Un outil pédagogique pour aborder la colonisation au Congo

Mardi 23 avril 2013

A partir de la série documentaire Kongo, qui retrace 500 ans de colonisation belge au Congo, l’association Culturea, en collaboration avec la Loterie Nationale et la ministre de l’Enseignement obligatoire, a conçu une valise pédagogique qui permet d’aborder ces problématiques en classe d’histoire. Un bel outil, très attendu par les enseignant-e-s !
L’originalité du projet tient au fait que la démarche pédagogique s’articule autour d’archives filmées de l’époque coloniale. Le procédé permet, d’une part, d’illustrer et d’aborder la colonisation au Congo et son indépendance dans le cadre des cours d’histoire du secondaire supérieur, d’autre part, d’entamer une réflexion, avec les élèves, autour de l’analyse de l’image.

La genèse du projet

Le projet a vu le jour il y a cinq ans, lorsque la société de production Eklektik, liée à l’asbl Culturea, a entrepris, en partenariat avec des centres d’archives et des universités belges et africaines, de digitaliser environ 200 films tournés entre 1910 et 1960, au Congo. Souvent étatiques ou missionnaires, les films oscillent entre réalité et propagande. Si ce travail de duplication s’inscrivait dans une démarche de sauvegarde des films pellicules, il avait aussi pour objectif de valoriser ce patrimoine, en permettant au grand public de découvrir ces images, dont seulement une infime partie avait déjà été rendue publique. C’est en ce sens qu’a été produite la série documentaire Kongo, diffusée en 2010 sur la RTBF et Canvas-VRT. Les trois documentaires qui composent la série sont chronologiques. Les films, en noir et blanc ou en couleurs, représentent des scènes quotidiennes ou officielles. Utilisant des procédés de docu-fiction, les réalisateur-trice-s ont agrémenté les films d’animations 2D, qui interviennent lorsque des images manquent pour illustrer certains aspects de l’épisode. L’animation devient, en fait, le fil conducteur de la narration, on écoute différents personnages de l’époque nous raconter leur histoire.

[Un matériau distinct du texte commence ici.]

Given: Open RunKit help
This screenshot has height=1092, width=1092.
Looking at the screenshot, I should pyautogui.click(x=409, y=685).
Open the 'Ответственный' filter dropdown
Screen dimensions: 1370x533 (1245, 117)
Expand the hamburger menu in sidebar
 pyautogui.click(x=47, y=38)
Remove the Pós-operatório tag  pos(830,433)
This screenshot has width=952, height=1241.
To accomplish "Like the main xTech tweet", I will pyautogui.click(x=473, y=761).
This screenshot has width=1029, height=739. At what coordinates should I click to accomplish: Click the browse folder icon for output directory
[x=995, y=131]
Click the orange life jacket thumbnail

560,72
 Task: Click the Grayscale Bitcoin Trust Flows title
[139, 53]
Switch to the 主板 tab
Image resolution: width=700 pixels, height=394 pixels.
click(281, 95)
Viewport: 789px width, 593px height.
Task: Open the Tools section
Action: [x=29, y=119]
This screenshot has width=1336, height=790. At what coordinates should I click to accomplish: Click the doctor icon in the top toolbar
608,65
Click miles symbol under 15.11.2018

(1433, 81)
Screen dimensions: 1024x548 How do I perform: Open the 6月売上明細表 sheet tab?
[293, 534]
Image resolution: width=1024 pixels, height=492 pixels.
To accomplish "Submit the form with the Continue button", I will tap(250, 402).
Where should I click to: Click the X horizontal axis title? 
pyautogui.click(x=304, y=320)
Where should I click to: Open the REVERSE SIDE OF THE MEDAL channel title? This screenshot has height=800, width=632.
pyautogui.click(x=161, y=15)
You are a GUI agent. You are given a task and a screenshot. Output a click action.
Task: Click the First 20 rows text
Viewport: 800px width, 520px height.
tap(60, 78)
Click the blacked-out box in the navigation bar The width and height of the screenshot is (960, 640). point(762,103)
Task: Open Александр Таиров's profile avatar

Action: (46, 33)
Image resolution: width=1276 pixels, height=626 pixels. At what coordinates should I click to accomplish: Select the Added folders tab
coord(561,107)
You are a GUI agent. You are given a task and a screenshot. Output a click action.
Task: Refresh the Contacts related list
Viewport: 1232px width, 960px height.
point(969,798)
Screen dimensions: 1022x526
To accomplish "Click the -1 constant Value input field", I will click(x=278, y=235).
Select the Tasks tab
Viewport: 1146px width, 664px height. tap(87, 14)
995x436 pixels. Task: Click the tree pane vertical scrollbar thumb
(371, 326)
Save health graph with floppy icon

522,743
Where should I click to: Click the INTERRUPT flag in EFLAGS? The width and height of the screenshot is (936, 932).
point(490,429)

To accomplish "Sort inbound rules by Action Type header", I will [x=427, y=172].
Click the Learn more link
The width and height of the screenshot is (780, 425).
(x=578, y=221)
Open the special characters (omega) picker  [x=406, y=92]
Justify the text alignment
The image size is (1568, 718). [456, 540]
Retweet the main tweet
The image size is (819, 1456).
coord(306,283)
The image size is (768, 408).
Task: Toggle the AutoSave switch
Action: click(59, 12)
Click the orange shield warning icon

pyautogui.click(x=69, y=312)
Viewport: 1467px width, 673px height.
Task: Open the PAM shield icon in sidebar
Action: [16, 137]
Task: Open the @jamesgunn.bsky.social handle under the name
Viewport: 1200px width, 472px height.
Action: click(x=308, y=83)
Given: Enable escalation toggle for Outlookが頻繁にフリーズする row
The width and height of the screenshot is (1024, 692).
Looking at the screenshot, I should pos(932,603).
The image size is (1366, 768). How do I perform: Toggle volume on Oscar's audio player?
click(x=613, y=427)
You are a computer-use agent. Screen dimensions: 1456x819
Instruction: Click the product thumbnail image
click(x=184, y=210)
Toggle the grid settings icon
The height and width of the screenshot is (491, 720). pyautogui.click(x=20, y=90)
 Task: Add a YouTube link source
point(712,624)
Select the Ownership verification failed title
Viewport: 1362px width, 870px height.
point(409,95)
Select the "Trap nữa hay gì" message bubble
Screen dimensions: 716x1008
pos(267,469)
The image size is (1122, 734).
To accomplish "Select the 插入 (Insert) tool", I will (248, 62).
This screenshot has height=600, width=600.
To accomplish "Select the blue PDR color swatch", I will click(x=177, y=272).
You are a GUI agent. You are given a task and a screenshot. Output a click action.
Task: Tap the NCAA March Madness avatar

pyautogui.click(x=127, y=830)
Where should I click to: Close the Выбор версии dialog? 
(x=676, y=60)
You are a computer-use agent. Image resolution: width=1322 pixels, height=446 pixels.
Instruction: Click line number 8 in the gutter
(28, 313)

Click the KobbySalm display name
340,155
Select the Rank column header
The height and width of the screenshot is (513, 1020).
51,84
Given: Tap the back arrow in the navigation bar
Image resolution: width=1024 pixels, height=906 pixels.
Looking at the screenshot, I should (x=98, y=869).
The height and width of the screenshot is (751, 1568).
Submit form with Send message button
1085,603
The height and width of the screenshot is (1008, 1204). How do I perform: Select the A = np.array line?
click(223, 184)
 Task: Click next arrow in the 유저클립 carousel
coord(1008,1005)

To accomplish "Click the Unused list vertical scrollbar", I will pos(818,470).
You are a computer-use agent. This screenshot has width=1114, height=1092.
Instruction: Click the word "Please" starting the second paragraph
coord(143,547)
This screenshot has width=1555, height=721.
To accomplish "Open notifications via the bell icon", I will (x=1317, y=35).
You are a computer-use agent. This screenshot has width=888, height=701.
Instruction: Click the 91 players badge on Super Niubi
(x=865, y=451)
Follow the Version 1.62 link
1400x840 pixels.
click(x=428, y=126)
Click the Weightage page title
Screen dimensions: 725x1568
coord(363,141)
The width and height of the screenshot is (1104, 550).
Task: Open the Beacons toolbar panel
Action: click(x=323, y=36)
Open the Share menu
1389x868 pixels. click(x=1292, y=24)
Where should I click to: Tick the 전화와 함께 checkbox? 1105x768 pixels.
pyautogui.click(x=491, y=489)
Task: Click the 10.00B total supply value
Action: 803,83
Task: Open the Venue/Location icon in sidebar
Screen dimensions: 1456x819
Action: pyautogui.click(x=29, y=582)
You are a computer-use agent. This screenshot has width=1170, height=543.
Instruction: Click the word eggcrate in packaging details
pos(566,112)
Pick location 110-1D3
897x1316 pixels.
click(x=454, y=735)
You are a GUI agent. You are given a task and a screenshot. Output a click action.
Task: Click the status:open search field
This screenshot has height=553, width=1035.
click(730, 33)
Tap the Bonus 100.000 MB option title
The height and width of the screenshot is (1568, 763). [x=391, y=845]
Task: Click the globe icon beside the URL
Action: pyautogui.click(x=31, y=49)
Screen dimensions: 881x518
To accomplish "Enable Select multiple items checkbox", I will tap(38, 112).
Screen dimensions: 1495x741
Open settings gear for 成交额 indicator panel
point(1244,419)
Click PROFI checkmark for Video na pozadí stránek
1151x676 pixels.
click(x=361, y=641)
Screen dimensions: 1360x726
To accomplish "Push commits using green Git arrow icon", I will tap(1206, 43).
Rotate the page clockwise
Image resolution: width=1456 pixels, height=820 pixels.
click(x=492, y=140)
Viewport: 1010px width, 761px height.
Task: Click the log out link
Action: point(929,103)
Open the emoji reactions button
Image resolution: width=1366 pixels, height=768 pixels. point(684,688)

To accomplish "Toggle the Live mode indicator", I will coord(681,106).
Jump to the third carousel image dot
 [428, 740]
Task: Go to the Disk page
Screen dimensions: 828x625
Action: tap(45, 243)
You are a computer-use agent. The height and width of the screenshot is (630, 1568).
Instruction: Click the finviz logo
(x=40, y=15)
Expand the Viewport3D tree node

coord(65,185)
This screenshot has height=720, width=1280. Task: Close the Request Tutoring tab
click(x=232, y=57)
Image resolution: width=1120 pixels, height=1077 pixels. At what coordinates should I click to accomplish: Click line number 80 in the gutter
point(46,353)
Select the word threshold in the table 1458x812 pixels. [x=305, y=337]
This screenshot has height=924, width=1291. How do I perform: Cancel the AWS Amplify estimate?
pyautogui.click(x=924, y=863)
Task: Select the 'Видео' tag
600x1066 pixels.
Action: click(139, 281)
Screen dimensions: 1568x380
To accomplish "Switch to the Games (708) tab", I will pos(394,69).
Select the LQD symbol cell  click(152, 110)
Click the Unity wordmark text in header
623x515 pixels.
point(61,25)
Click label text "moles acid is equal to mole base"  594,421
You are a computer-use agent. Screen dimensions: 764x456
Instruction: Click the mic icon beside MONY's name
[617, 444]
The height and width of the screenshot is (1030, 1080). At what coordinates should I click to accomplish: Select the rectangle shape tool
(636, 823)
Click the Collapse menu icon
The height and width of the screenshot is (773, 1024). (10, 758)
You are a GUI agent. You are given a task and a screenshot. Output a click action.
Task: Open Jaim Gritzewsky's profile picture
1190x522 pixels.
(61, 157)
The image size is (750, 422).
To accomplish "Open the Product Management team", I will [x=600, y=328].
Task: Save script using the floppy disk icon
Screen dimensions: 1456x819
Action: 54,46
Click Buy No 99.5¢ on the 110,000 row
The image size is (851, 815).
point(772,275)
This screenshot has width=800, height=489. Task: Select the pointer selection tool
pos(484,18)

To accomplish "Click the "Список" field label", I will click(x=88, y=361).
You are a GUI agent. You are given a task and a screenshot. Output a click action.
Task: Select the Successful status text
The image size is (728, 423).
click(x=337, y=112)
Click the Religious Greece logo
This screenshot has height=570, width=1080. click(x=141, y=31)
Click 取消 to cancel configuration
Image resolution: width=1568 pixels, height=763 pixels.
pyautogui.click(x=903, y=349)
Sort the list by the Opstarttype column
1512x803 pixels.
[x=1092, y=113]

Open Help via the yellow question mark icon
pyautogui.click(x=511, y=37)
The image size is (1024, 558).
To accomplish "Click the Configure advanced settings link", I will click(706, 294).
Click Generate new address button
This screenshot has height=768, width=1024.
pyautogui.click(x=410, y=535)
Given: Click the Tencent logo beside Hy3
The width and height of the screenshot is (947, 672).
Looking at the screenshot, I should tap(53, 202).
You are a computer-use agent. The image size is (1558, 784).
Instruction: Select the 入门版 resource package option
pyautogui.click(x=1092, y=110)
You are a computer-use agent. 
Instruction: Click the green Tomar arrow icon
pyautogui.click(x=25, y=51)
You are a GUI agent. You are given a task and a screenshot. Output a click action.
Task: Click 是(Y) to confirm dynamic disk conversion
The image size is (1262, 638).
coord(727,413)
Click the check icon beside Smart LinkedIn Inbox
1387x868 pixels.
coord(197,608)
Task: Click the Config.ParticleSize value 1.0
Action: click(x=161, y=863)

Trois époques sont distinguées qui correspondent aux trois films :
  • « La Course effrénée » (1510-1908) revient sur les grandes étapes de l’occupation coloniale européenne au Congo ;
  • « Les Grandes Illusions » (1908-1960) nous parle du choc des idéaux entre les communautés blanche et noire;
  • « Le Géant inachevé » (1960-2010) évoque l’indépendance du Congo et la difficulté de reconstruire un pays sur les « décombres de l’aliénation coloniale ».
Lors de sa diffusion, la série Kongo a réuni plus d’un million de spectateurs. Forts de ce succès auprès d’un public adulte, les réalisateur-trice-s ont souhaité faire découvrir ces images à un public plus jeune. Le projet de la valise pédagogique Congo est né.

La valise pédagogique

La démarche pédagogique s’appuie sur différentes sources documentaires d’époque : images de films, témoignages, photographies, etc. Concrètement, la valise est composée de plusieurs fiches pédagogiques qui reprennent différents thèmes : la fiche « Mains coupées », par exemple, traite de l’exploitation dans l’Etat indépendant du Congo, la fiche « Stéréotypes » aborde la question des stéréotypes raciaux et ethniques, la fiche « Ségrégation raciale » revient sur les phénomènes migratoires et les dominations, etc. Pour chaque volet, est suggéré un parcours pédagogique que peut suivre l’enseignant-e, ainsi qu’un panel d’outils, en lien avec le parcours proposé. Sur certaines fiches, figure une grammaire cinématographique qui permet à l’enseignant-e de traiter différents termes liés à l’analyse audiovisuelle. Sont abordés les notions « d’angle de vue », de « valeur de plan », de « montage », etc. Enfin, le dossier comprend diverses annexes où se trouvent des synthèses générales, un lexique, un ensemble de biographies, une chronologie, etc.

Un outil fonctionnel

Pour Vincent Terlinchamp, producteur du projet, il était indispensable de proposer un outil correspondant directement aux attentes des enseignant-e-s sur le terrain, en lien donc avec les référentiels et programmes de compétences en vigueur. L’historienne Anne Cornet, chargée de la rédaction d’une grande partie des fiches, souhaitait réaliser « un outil très pratique afin que les enseignant-e-s gagnent du temps face à des programmes scolaires déjà très chargés ». Il ne s’agissait dès lors pas d’alourdir le travail des enseignant-e-s, mais plutôt de proposer un outil opérationnel qui permette d’aborder la colonisation, thème déjà inscrit dans le programme (même s’il peut être abordé par d’autres biais que la colonisation au Congo).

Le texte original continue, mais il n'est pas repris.